▶ **Dataset entries**:
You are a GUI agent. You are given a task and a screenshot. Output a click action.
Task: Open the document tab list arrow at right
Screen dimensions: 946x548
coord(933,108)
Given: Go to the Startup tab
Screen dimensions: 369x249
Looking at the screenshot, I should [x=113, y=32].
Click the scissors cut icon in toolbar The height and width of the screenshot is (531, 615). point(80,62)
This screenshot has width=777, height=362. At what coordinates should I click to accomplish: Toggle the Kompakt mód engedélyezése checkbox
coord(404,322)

==

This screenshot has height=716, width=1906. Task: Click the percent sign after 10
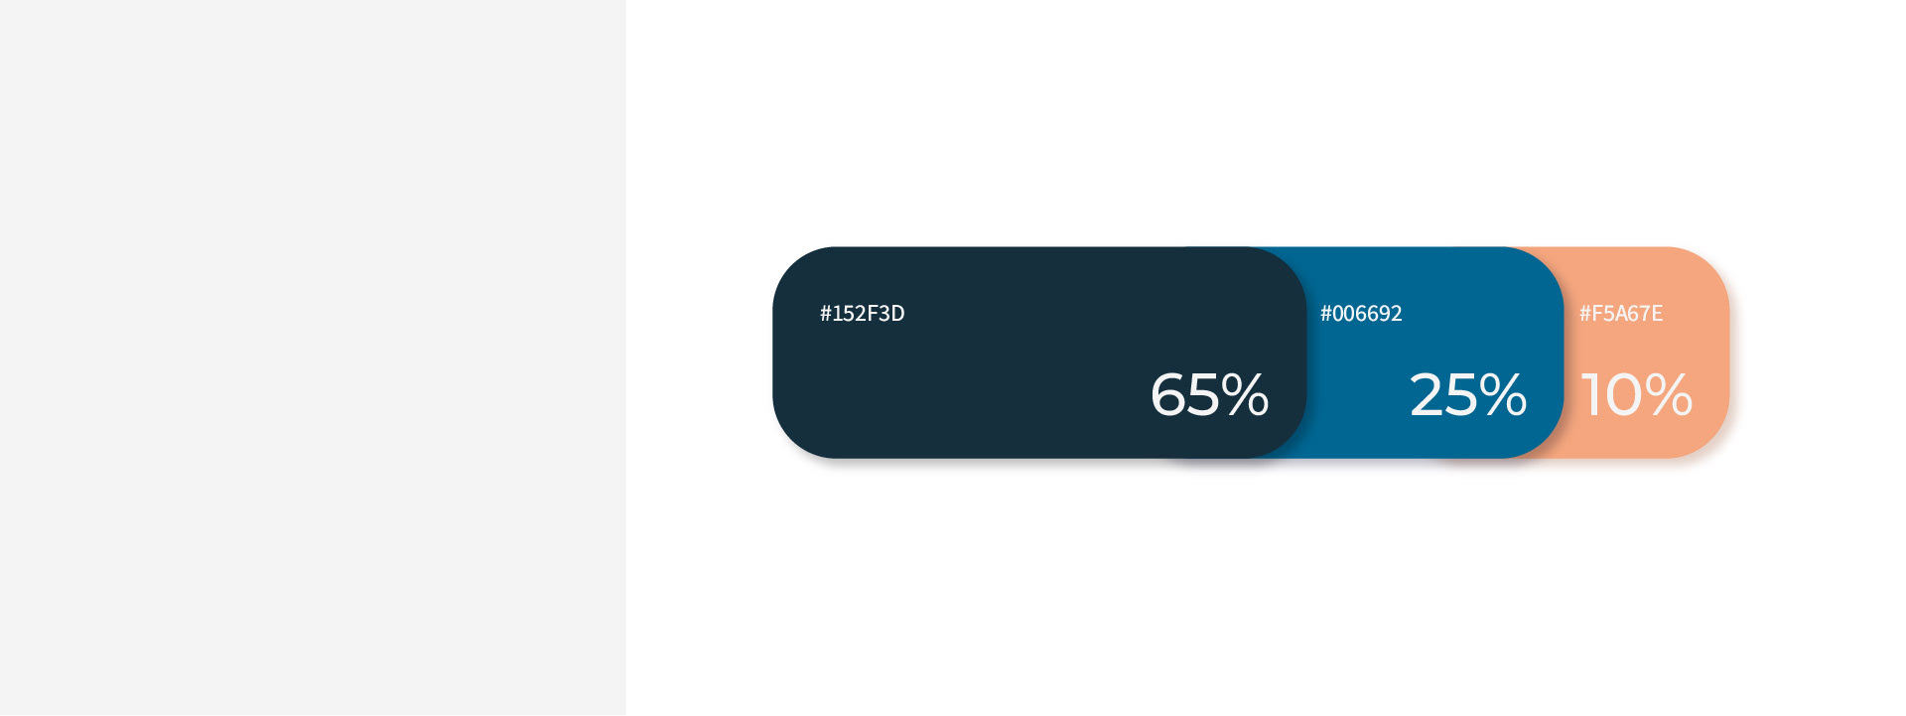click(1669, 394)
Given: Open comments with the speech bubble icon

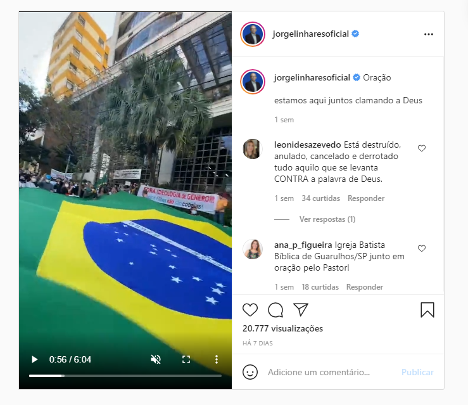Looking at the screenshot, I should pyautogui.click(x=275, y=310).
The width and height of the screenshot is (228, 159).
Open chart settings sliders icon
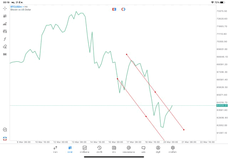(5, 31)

* * *

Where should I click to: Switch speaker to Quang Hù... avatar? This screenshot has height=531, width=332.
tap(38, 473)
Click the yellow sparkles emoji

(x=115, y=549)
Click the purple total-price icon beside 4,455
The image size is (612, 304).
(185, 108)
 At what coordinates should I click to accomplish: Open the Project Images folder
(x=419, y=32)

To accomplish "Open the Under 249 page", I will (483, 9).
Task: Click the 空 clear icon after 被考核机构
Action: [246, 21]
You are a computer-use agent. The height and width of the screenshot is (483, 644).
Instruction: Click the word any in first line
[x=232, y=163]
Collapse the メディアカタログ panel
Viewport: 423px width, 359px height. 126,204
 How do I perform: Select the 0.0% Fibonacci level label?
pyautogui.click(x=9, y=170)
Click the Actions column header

▶ **Work to be completed**:
Find the lines that mention "agent" in the entries and show them.

▶ **Task response**:
You are a GUI agent. You are given a task and a screenshot. Output a click action.
You are a computer-use agent. The height and width of the screenshot is (483, 644).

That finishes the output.